免疫组库高通量测序技术检测ALL-MRD的研究进展
【摘要】急性淋巴细胞白血病(ALL)占儿童恶性肿瘤性疾病的首位,尽管儿童ALL治疗已
取得很大进展,但复发仍是我们面临的难题。白血病的微小残留病(MRD)状态是复发的根源。研究表明,对患者进行定期MRD检测具有重要的临床指导意义。目前临床上通过实时
定量PCR、流式细胞术和原位荧光杂交等技术检测白血病微小残留病(MRD),但是这些技
术都有各自的局限,导致一定程度的漏检或假阳性。免疫组库高通量测序技术(IR-SEQ)的
高灵敏度和高特异性,能够更加全面地检测MRD。本文将对IR-SEQ技术在检测ALL-MRD中
的研究进展进行综述。
【关键词】急性淋巴细胞白血病;微小残留病;免疫组库;高通量测序
急性淋巴细胞白血病(acute lymphoblastic leukemia,ALL)在儿童所有恶性肿瘤性疾病中占
据首位,且有逐年增加的趋势,我国每年约有1.5-2万名新发儿童白血病,其中急性淋巴细
胞白血病占80%左右,是小儿时期最常见的白血病类型,发病高峰年龄为3~4岁,是严重
威胁小儿生命和健康的疾病之一。
随着诊疗技术水平的增高,人们对儿童白血病经过形态学、免疫学、遗传学及分子生物学检
测综合分析(MICM分型)的方法对急性白血病进行了精确的诊断和分型、分层治疗使得儿
童ALL的诊疗水平方面得到了质的飞跃,但仍有20%~30%患儿在缓解后复发[1-3],这与体
内仍存在形态学无法检测的残留白血病细胞,即微小残留白血病(minimal residual disease,MRD)有关。因此,在治疗过程中对白血病患者进行定期MRD检测,具有重要的临床指导
意义。目前用于临床评估MRD的技术包括流式细胞术(flow cytometry,FCM)、实时定量PCR(real-time quantification polymerase chain reaction,RQ-PCR)和原位荧光杂交等技术[4],但是这些技术都有各自的局限,导致一定程度的漏检或假阳性,也都无法监测治疗过程中病
人整体的免疫系统重建情况。免疫组库测序技术(immune repertoires sequencing,IR-SEQ)

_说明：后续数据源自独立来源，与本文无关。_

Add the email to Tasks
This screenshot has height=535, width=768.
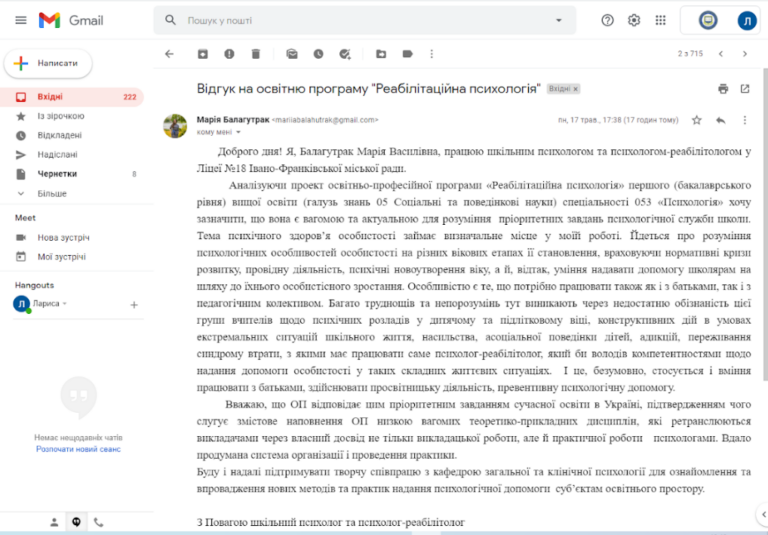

的高灵敏度和高特异性,能够更加全面地检测MRD,在一定程度上弥补传统方法的不足。
1 免疫组库高通量测序技术的介绍
1.1 高通量测序
高通量测序技术(high-throughput sequencing,HTS),第二代测序技术,又被称为“下一代
测序”(next generation sequencing,NGS)[5]。二代测序技术具有很高的通量,能够同时并
行检测几十万到几百万的DNA分子[6,7],能够用来对进行基因组水平的转录组或者基因组
的分析。二代测序一般采用连接酶或者聚合酶,一般是同步化三磷酸核苷酸的洗脱和同步化
的荧光检测方法相结合,采用“边合成边测序”的方法,输出短的连续性的DNA片段序列。根
据测序原理和技术的不同,主要的技术平台包括以下几种:Roche/454 FLX、Illumina Hiseq系
列和ABI SOLID系列。其中,应用做广泛的,仍然是Hiseq系列。
Illumina Hiseq测序技术其前身是solexa测序技术,依靠其专利核心技术“DNA簇”和“可逆性
末端终结”技术,能够实现样本制备的自动化和高通量的碱基大规模平行测序。主要的步骤是:1)将待测的DNA制备成一定大小的DNA片段的文库,在片段的两端加上接头;2)将模板DNA加到芯片上,进行桥式扩增,形成DNA簇;3)进行边合成边测序。边合成边测序的核
心的原理是,在合成新的DNA互补链时,加入改造后的DNA聚合酶和带有荧光标记的4种dNTP,这些dNTP是“可逆性终止子”,其3’端带有化学修饰的部分,未切除掉该修饰时,不
能连接下一个碱基,能够保证每轮反应只连接一个核苷酸。在掺入单个碱基后,用激光扫描
整个芯片,读取每条模板序列所聚合上的核苷酸种类,之后切除掉末端修饰,掺入下一个碱基,这样,统计每个循环的碱基种类,就得到了所测DNA片段的信息。